6. En dernier lieu, aux termes de l’article 8 de la convention européenne de sauvegarde des droits de l’homme et des libertés fondamentales : " 1. Toute personne a droit au respect de sa vie privée et familiale, de son domicile et de sa correspondance ; / 2. Il ne peut y avoir ingérence d’une autorité publique dans l’exercice de ce droit que pour autant que cette ingérence est prévue par la loi et qu’elle constitue une mesure qui, dans une société démocratique, est nécessaire à la sécurité nationale, à la sûreté publique, au bien-être économique du pays, à la défense de l’ordre et à la prévention des infractions pénales, à la protection de la santé ou de la morale, ou à la protection des droits et libertés d’autrui ".
7. M. B est célibataire et sans charge de famille en France. Il n’établit pas travailler sur le territoire par les documents produits. Dès lors, la décision de refus de séjour n’a pas porté au droit de l’intéressé au respect de sa privée et familiale une atteinte disproportionnée aux buts en vue desquels elle a été prise et n’est pas entachée d’erreur manifeste d’appréciation.
En ce qui concerne l’obligation de quitter le territoire français :
8. Ainsi qu’il vient d’être dit, la décision portant refus de titre de séjour n’est pas entachée d’illégalité. Par suite, la décision portant obligation de quitter le territoire français n’a pas été prise sur le fondement d’une décision illégale. Le moyen tiré d’une telle exception d’illégalité ne peut, dès lors, qu’être écarté.

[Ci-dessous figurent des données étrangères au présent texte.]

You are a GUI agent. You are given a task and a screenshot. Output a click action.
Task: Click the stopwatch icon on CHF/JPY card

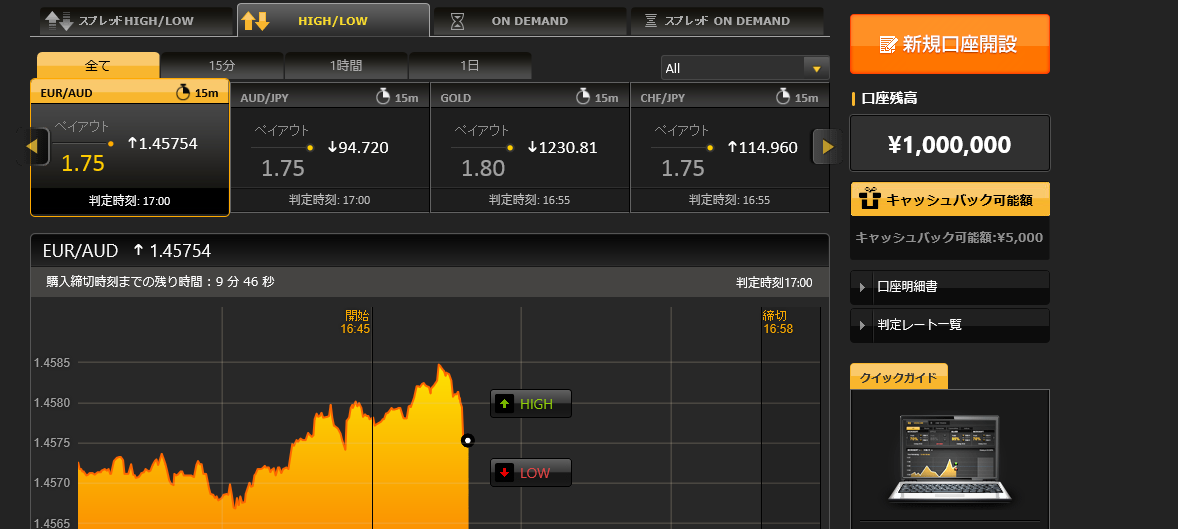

9. Il résulte de tout ce qui précède, et sans qu’il soit besoin de statuer sur la recevabilité de la requête, que les conclusions à fin d’annulation présentées par M. B doivent être rejetées ainsi que, par voie de conséquence, ses conclusions présentées au titre des articles 37 de la loi du 10 juillet 1991 et L. 761-1 du code de justice administrative et ses conclusions aux fins d’injonction.
D É C I D E :
Article 1er : La requête de M. B est rejetée.
Article 2 : Le présent jugement sera notifié à M. A B et au préfet de police.
Délibéré après l’audience du 16 juin 2025, à laquelle siégeaient :
M. Sorin, président,
M. Errera, premier conseiller,
Mme Benhamou, conseillère.
Rendu public par mise à disposition au greffe le30 juin 2025.
La rapporteure,
signé
C. BENHAMOULe président,
signé
J. SORINLa greffière,
signé
M.-C. POCHOT
La République mande et ordonne au préfet de police en ce qui le concerne ou à tous commissaires de justice à ce requis en ce qui concerne les voies de droit commun contre les parties privées, de pourvoir à l’exécution de la présente décision.